Recorded data:
----------

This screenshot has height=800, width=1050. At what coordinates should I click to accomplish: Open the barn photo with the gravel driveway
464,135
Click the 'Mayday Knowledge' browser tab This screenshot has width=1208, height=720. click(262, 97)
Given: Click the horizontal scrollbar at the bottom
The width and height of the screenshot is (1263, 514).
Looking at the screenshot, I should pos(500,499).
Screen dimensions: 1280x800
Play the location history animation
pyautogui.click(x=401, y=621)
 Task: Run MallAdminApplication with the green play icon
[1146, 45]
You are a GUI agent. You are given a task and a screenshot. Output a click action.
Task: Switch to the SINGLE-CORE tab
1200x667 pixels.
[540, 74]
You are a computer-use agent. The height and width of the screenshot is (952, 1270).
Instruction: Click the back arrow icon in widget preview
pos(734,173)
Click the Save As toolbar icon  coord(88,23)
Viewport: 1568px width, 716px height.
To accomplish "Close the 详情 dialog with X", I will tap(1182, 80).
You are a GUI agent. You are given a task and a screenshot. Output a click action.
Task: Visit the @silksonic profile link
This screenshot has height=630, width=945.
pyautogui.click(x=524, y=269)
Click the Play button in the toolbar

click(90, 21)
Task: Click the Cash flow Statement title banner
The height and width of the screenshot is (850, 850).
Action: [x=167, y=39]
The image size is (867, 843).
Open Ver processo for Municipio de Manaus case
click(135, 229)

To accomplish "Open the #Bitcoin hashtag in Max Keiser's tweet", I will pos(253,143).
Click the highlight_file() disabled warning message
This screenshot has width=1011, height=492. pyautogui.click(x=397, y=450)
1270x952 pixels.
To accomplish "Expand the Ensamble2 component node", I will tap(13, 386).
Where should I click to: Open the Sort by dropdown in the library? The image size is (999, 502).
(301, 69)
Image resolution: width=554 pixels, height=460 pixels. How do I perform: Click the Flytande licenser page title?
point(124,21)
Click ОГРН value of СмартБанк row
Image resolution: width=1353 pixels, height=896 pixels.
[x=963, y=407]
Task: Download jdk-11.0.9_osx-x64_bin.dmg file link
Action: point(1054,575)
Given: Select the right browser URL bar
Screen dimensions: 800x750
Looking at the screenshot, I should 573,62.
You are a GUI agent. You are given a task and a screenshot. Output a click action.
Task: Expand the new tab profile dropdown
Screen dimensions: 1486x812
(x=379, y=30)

----------

Objective: Which lines in the rows above contain the word "Expand", with case counting? Report each of those lines in full.

Result of the task:
To accomplish "Expand the Ensamble2 component node", I will tap(13, 386).
Task: Expand the new tab profile dropdown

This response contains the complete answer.